9. Under which circumstances is a personal information protection impact assessment required?
In accordance with PIPL, under any of the following circumstances, personal information processors shall conduct personal information protection impact assessment in advance, and record the processing information:
- Processing sensitive personal information;
- Using personal information to conduct automated decision-making;
- Commissioning personal information processing, providing personal information to other personal information processors, or disclosing personal information;
- Providing personal information to an overseas recipient; and
- Other personal information processing activities which have major impacts on individuals’ rights and interests.
10. If the Chinese subsidiary of a foreign company stores the data collected and processed in China on a domestic PRC server that is available to its foreign parent entity, will this be deemed as a cross-border transfer of personal information?
Yes, this will be deemed as cross-border transfer under PIPL.
11. If personal data is transferred to Hong Kong, Macao, or Taiwan, would it be considered as cross-border data transfer?
Yes, it would be treated as cross-border data transfer as these regions all have different legal frameworks
12. If we store processed personal information with a third-party vendor, such as Google or Microsoft, is it the vendor’s responsibility to formulate a proper information protection plan that complies with the PIPL?
No.
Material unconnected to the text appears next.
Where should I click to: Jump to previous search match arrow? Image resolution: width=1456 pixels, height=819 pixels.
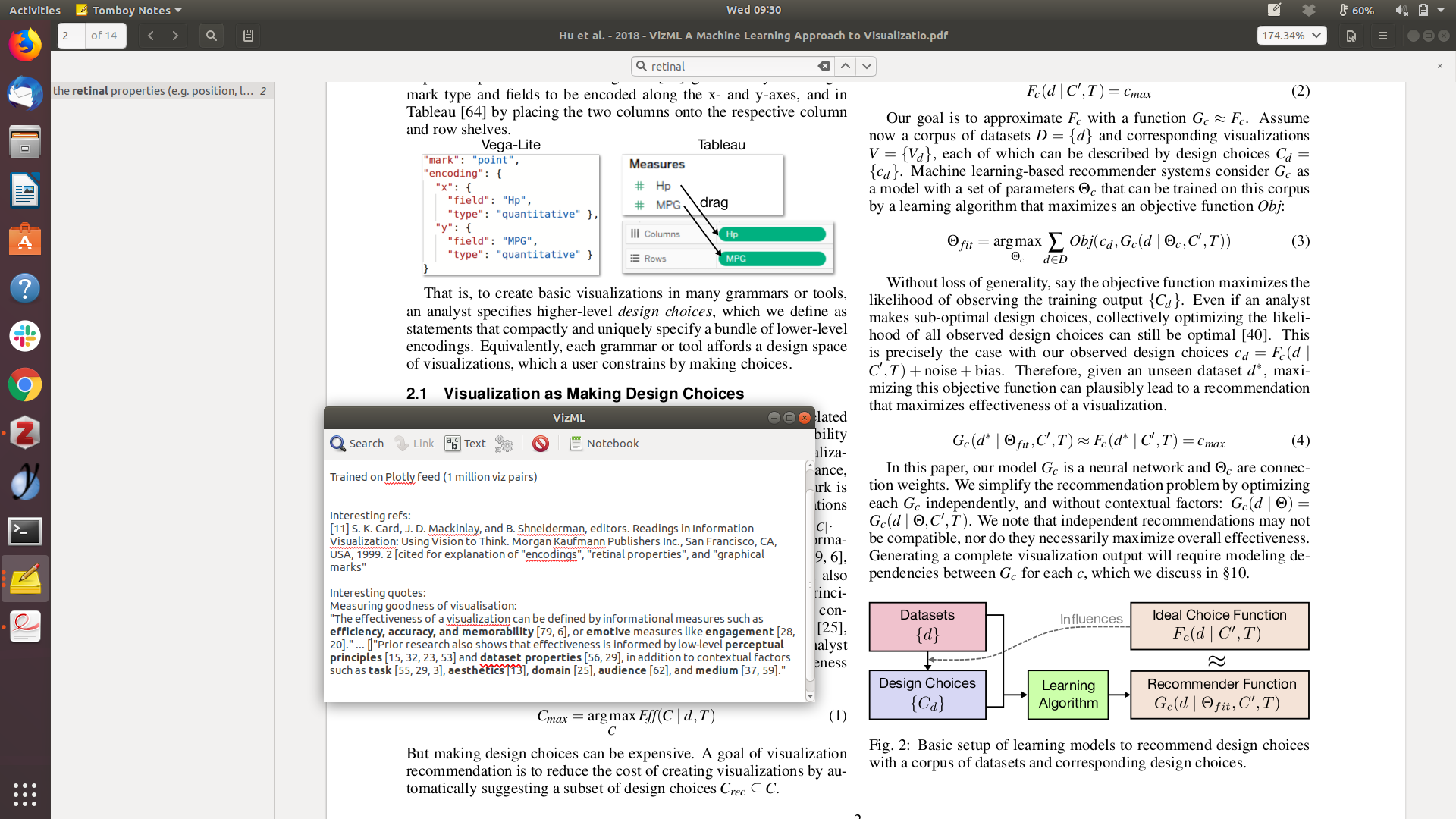(x=846, y=67)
It is ultimately your obligation as the actual collector and controller of the personal information to ensure compliance with PIPL. If the data is stored with a third party vendor which is located outside of China, the actual controller shall file the service contract with the third party storage service provider with the PRC authority together with the self-assessment report regarding the protection of the personal information including safety, necessity, and reasonableness.
13. Is the appointment of a Data Protection Officer (DPO) mandatory under the PIPL?
No. Per PIPL, only a personal information processor that meets the threshold specified by the national cyberspace administration (see question 8 above) shall appoint a DPO to be responsible for overseeing personal information processing activities as well as the protection measures taken, among others.
However, please note, an employee of the company must be listed as the contact window when filing Standard Contracts for the Outbound Transfer of Personal Information with the cyberspace administration. It is obviously preferable that this person understands the legal landscape and is capable of preparing the requisite paperwork and liaise with the authorities if/when needed.
14. Does the PIPL require any kind of record-keeping?
Yes, if a company handles sensitive personal information, uses the collected personal information for algorithmic decision making, contracts a third party for the processing of personal information or transfer the personal information abroad, it shall keep appropriate records for at least three years.
15. What penalties might be imposed in case of a violation of PIPL?
In case of a minor violation, authorities may impose:
- An order requiring correction, confiscation of illegal gains, or provisional suspension or termination of improper practices.
- A fine of up to CNY 1 million against wrongdoers who refuse to correct their behaviors.
- A fine of between CNY 10,000 and CNY 100,000 against a directly responsible person.
In the case of a serious violation, provincial or higher-level authorities may impose:
- An order requiring correction, confiscation of illegal gains, suspension or closure of the relevant business, or revocation of the business license.
- A fine of up to CNY 50 million or 5% of the turnover in the previous year.
- A fine of between CNY 100,000 and CNY 1 million against a directly responsible person.
- A prohibition against directly responsible persons from holding senior management positions and roles for a certain period.
In both cases, such illegal acts will be included in credit records and be publicly disclosed.